In blindness, the cells in the retina, at the back of the eye, degenerate. By replacing these exact cells, precisely where they were lost, we propose to restore vision. In models of disease, we show how stem cells can be programmed to those cells that are lost in blindness and then transplanted into the back of the eye, thereby restoring some vision.
After stroke, the stem cells in the brain are stimulated, but not sufficiently to achieve repair. Using a drug infused patch (or band-aid) applied directly on the brain, we demonstrate both tissue and functional repair in models of disease.
Professor Molly Shoichet holds the Tier 1 Canada Research Chair in Tissue Engineering at the University of Toronto and is Senior Advisor on Science & Engineering Engagement to President Gertler. She has published over 500 papers, patents and abstracts and given over 350 lectures worldwide in the fields of regenerative medicine, tissue engineering and drug delivery. She currently leads a laboratory of 30 and has graduated 162 researchers. She founded three spin-off companies and is actively engaged in translational research.
She is the only person to be a Fellow of Canada’s 3 National Academies of Science, Engineering, Health Sciences. Dr.
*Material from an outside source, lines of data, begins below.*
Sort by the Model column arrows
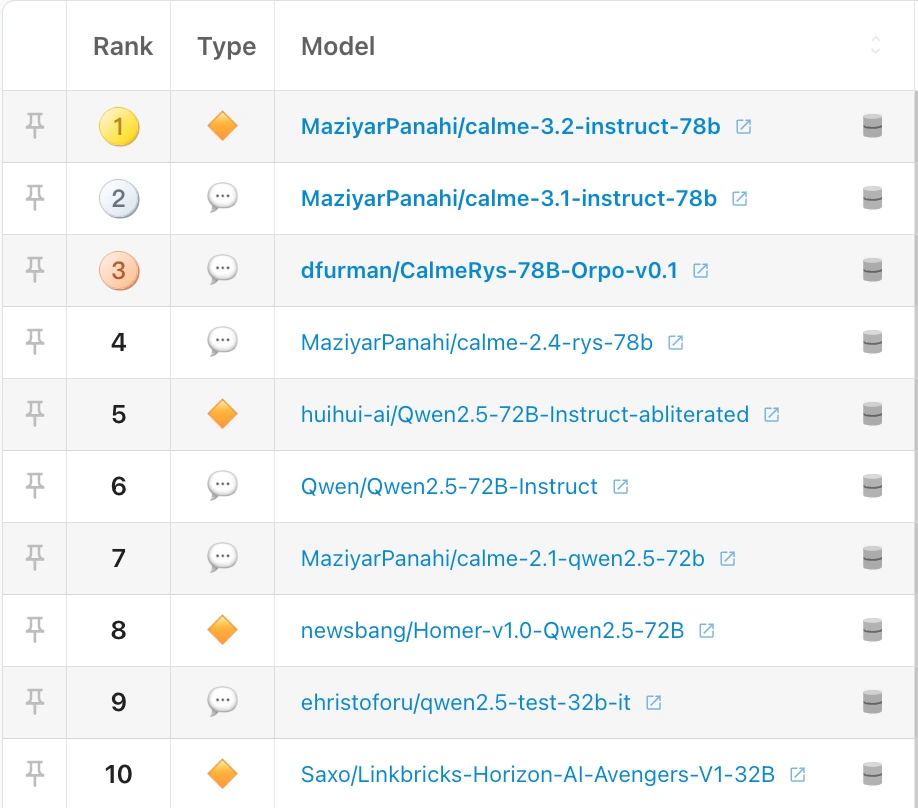This screenshot has height=808, width=918. (875, 45)
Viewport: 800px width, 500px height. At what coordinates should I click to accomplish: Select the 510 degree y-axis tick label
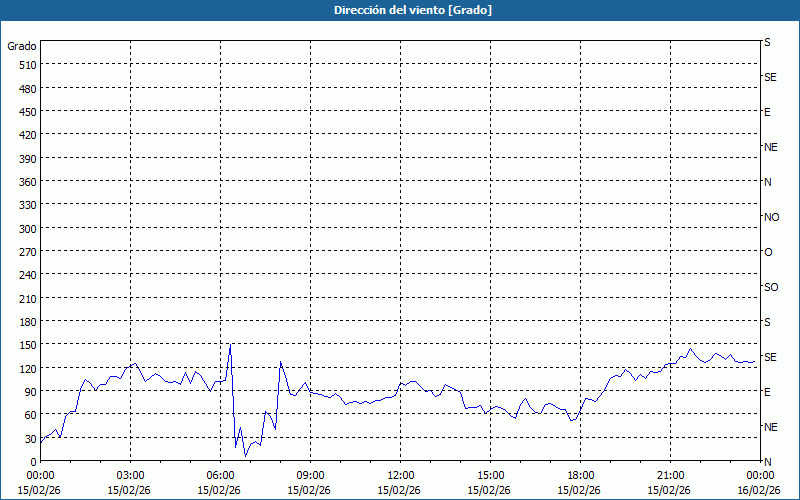pos(27,65)
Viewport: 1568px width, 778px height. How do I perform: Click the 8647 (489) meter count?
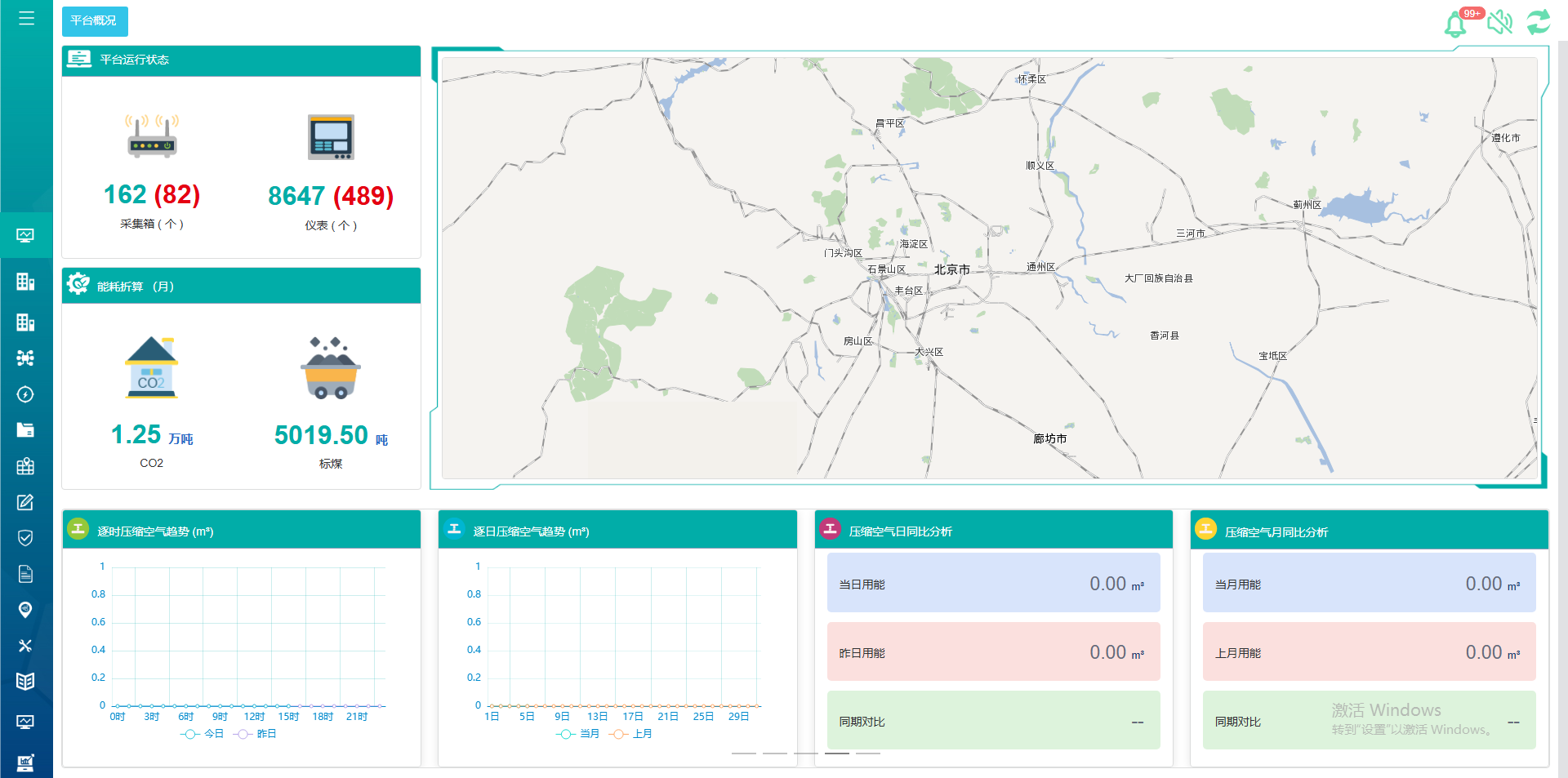coord(331,196)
Shoichet is the L’Oreal-UNESCO For Women in Science Laureate, North America for 2015. She holds the Killam Prize in Engineering for 2017, the Order of Ontario, is University Professor, and a Foreign Member of the US National Academy of Engineering. She graduated from the Massachusetts Institute of Technology (1987) and the University of Massachusetts, Amherst in Polymer Science and Engineering (1992).